Me intriga porque por un lado, no sé cuándo se movió del 12 de octubre al 15 de septiembre la costumbre de vestir a los niños con ropa indígena y, más me intriga aún porque no termino de entender los motivos por los que alguien decide vestir a su hijo así.
Las fotos en sí no tienen nada de malo. Son niños, media docena quizá, de niños vestidos con trajes indígenas. Sus padres están rebosantes de felicidad y los niños, aunque un poco desconcertados, parecen disfrutar de ese día de vestirse distinto.
Recuerdo que, hace ya cinco o seis años, me enviaron una circular del colegio de mis hijos. Pedían que los mandara “disfrazados de inditos”. Recuerdo que me enfurecí, como solía enfurecerme por muchas cosas entonces, y les mandé una carta acusándoles de racistas, bárbaros, insensibles. Recuerdo que me mandaron una nota de vuelta. Se disculpaban pero, de la forma que lo hacían, quedaba claro que por algún motivo no veían nada de malo en llamarles inditos y menos aún en declarar que la vestimenta tradicional de los mayas es un disfraz.
Pasados los años, supongo que estoy más viejo, más cansado y no tengo la energía para enfurecerme por cada cosa con la que no estoy de acuerdo. Quizá es que después de vivir año y medio en el país de la indignación, donde cada cosa que ocurre se convierte en motivo de ira y repudio nacional, ya no me provoca dármelas de digno.
Pero puede ser que he tenido tiempo de darle vueltas al asunto. En el desierto lo que sobra es tiempo. Y me quedan más dudas que convicciones sobre el tema. Al final de cuentas, las certidumbres son las que nos llevan a la indignación.
En un país donde la mitad de la población vive de espaldas a la otra mitad, donde hay una historia de discriminación, racismo y estigmatización de la mitad de los habitantes hay algo que no cuadra en todo esto de vestir a los niños de indígena.
Trato y trato de recordarme qué significaba para mí cuando me vestían de indígena. Cuando íbamos al mercado central a regatear el precio de las putas chancletas, el pañuelo rojo con puntos blancos, el traje de manta, el ponchito. Recuerdo la molestia de mi mamá, lo caro que era comprar una mudada de ropa para usarla una única vez.
Y no sé si sea una convicción que he desarrollado ahora en mi vida adulta, pero de alguna forma durante mi infancia, para mí, hasta que tuve contacto directo con ellos muchos años después, los indígenas no fueron más que el son, la chirimía, el tun, la danza del venado, las fotos del Inguat, chalío titipuches, los chistes de velorio y la idea casi indeleble de que los indios son brutos, necios y shucos.
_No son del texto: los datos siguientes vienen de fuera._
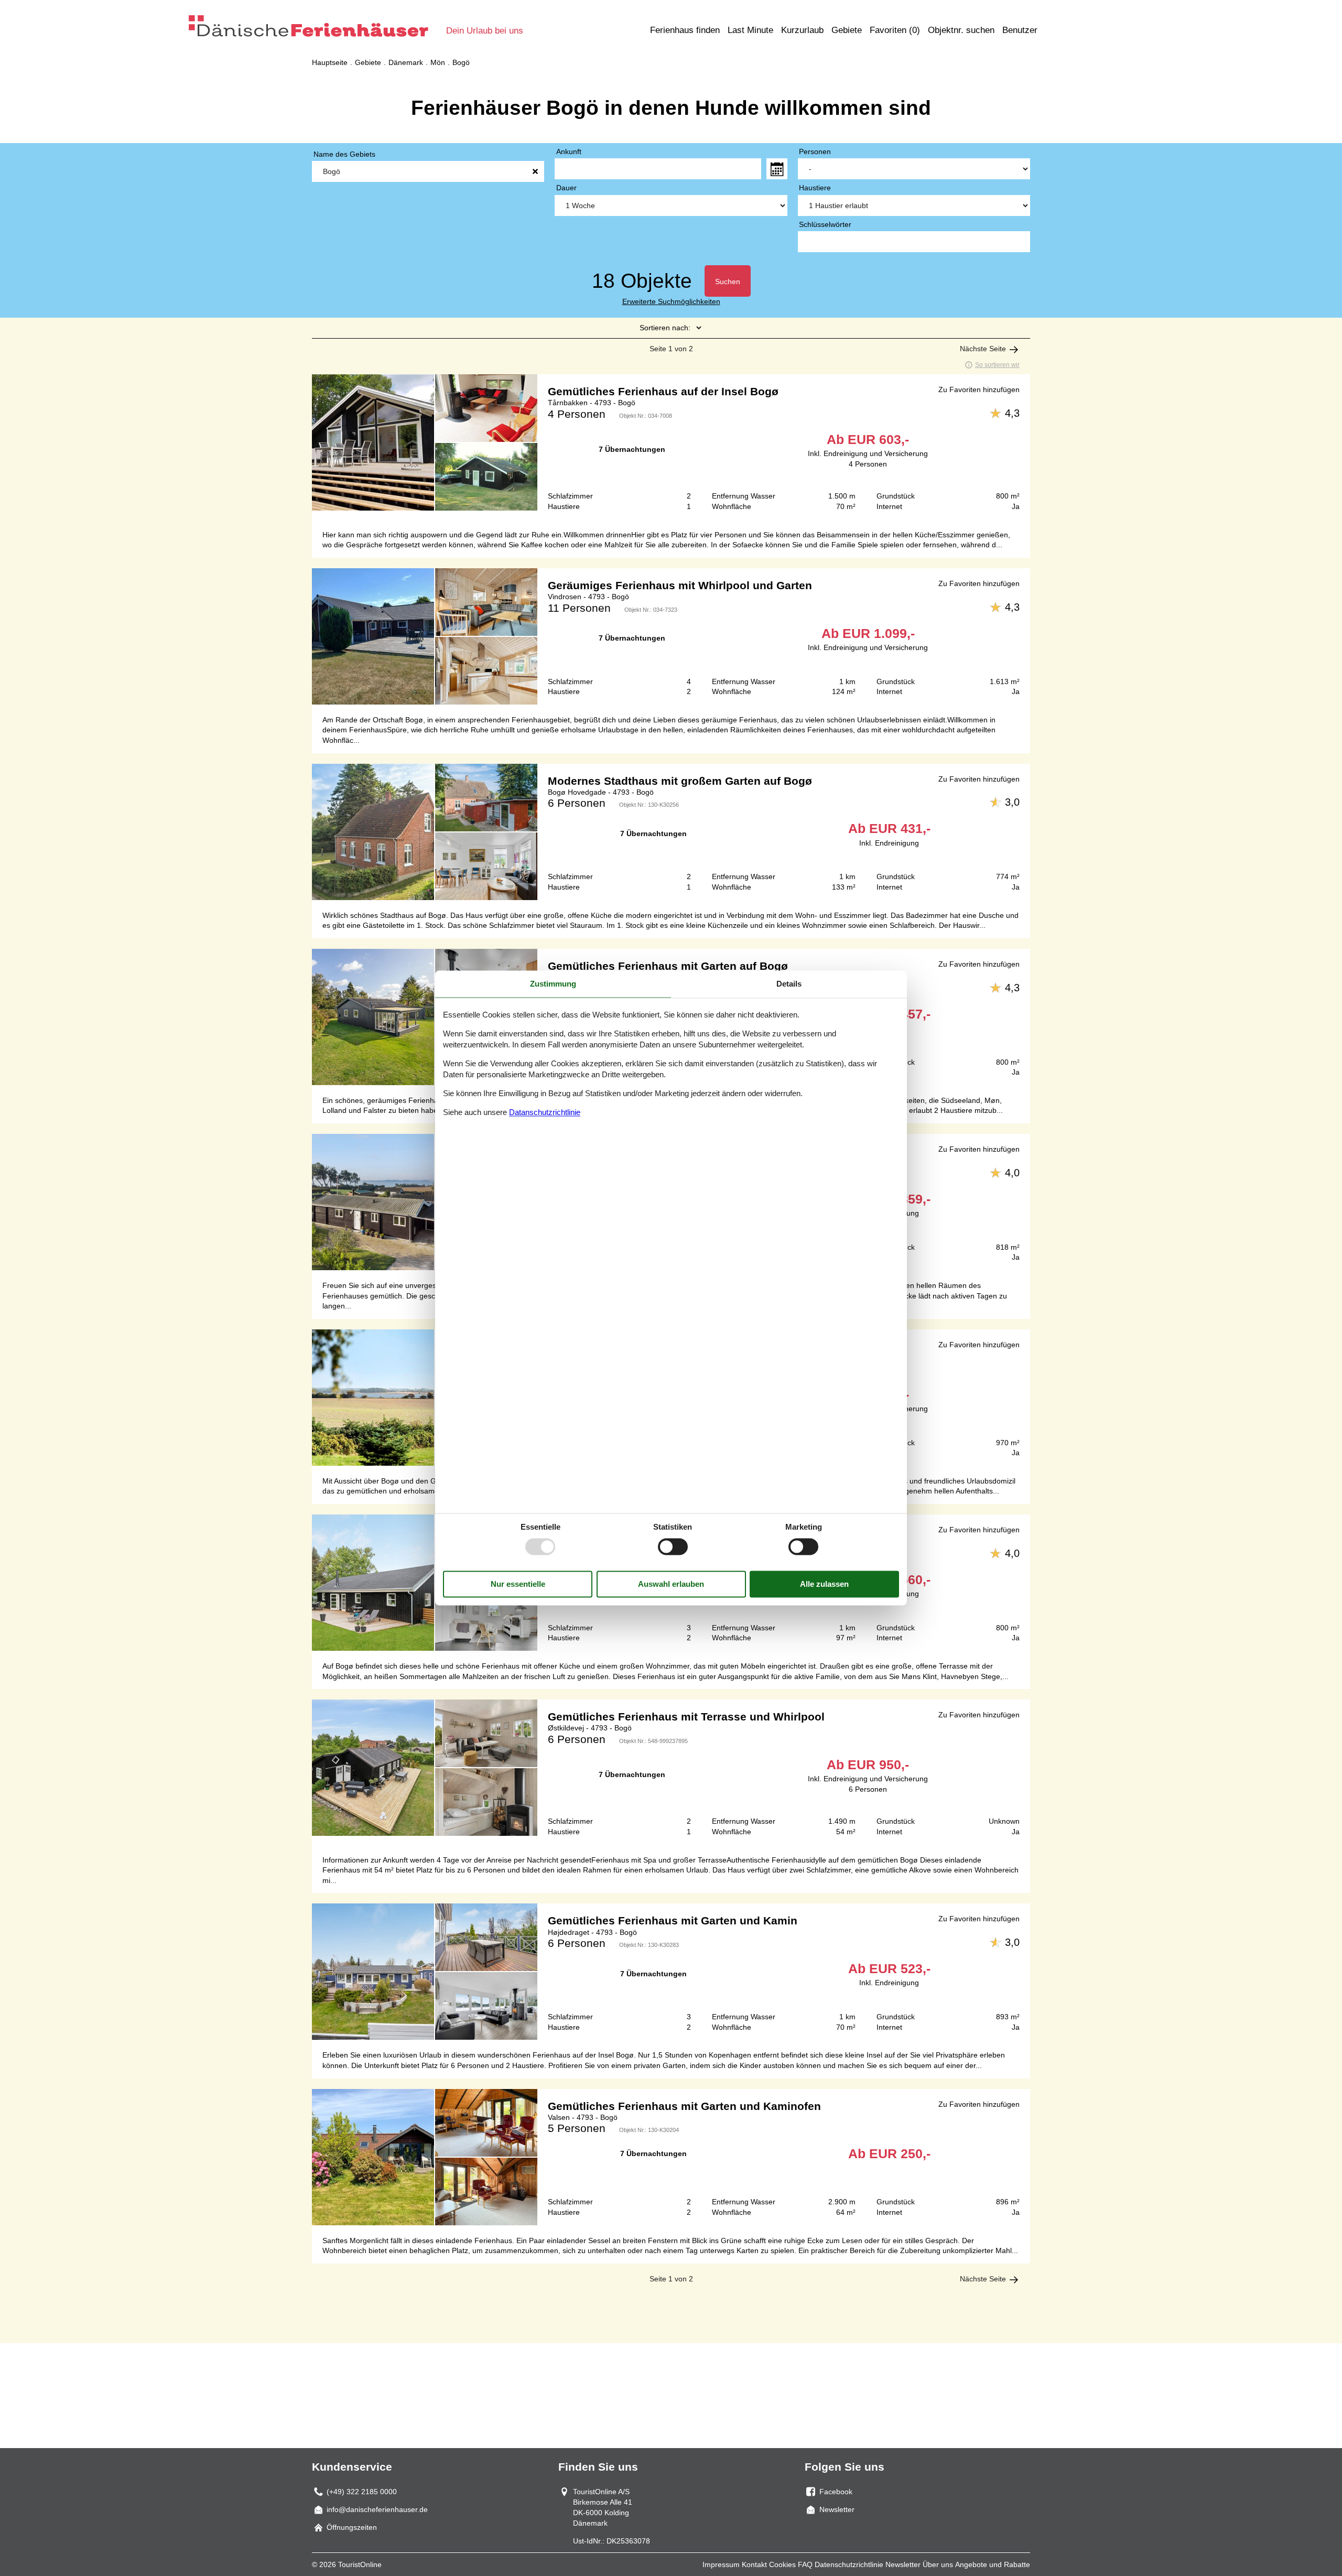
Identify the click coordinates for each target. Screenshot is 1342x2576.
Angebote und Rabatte (992, 2564)
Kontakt (754, 2564)
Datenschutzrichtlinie (849, 2564)
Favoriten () (895, 30)
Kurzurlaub (802, 30)
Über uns (938, 2564)
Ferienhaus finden (685, 30)
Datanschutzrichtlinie (544, 1112)
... (776, 168)
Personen (815, 151)
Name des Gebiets (344, 154)
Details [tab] (789, 983)
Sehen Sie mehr (671, 446)
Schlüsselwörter (825, 224)
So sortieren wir (997, 365)
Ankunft (568, 151)
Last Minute (750, 30)
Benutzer (1019, 30)
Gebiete (846, 30)
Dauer (566, 187)
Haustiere (815, 187)
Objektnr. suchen (961, 30)
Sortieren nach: (665, 327)
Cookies (782, 2564)
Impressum (721, 2564)
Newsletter (903, 2564)
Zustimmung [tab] (553, 983)
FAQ (805, 2564)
Vamos, los causantes de los problemas del país.
Después de todo, además de “disfrazarnos de inditos”, nos recordaban una y otra vez en los libros de historia que los indígenas tenían “tez morena, ojos achinados y pómulos salientes”, como para saber identificarlos.
Recuerdo la humillación de los compañeros de colegio que no pasaban la prueba de no parecer indígena aún usando el traje. Quizá también servía para eso, para dejar claro que unos son indígenas y otros apenas están disfrazados.
Y hoy, no sé qué tanto haya cambiado en el país como para entender el “disfrazar a los niños de inditos” de otra forma que no sea para reforzar la idea de que si nos vestimos como ellos una vez al año, dejamos más claro que están ellos y estamos nosotros.
Probablemente lo contrario de que los niños se “disfracen de inditos”, sería que pudiéramos ver más doctores con traje indígena, más presentadoras de televisión vestidas con su traje tradicional, abogadas con hüipil y arquitectos con sute.
O quizá sea que le estoy dando demasiadas vueltas al asunto.
Probablemente, es que vestir a los niños de indígena es como vestirlos de cualquier otra cosa. Como disfrazar a las niñas de princesa y a los niños de Power Ranger para Halloween. Después de todo, para una mitad de la población, los indígenas están tan lejos, son parte de una realidad completamente ajena. Tan distante como los cuentos de hadas y el país de los power rangers.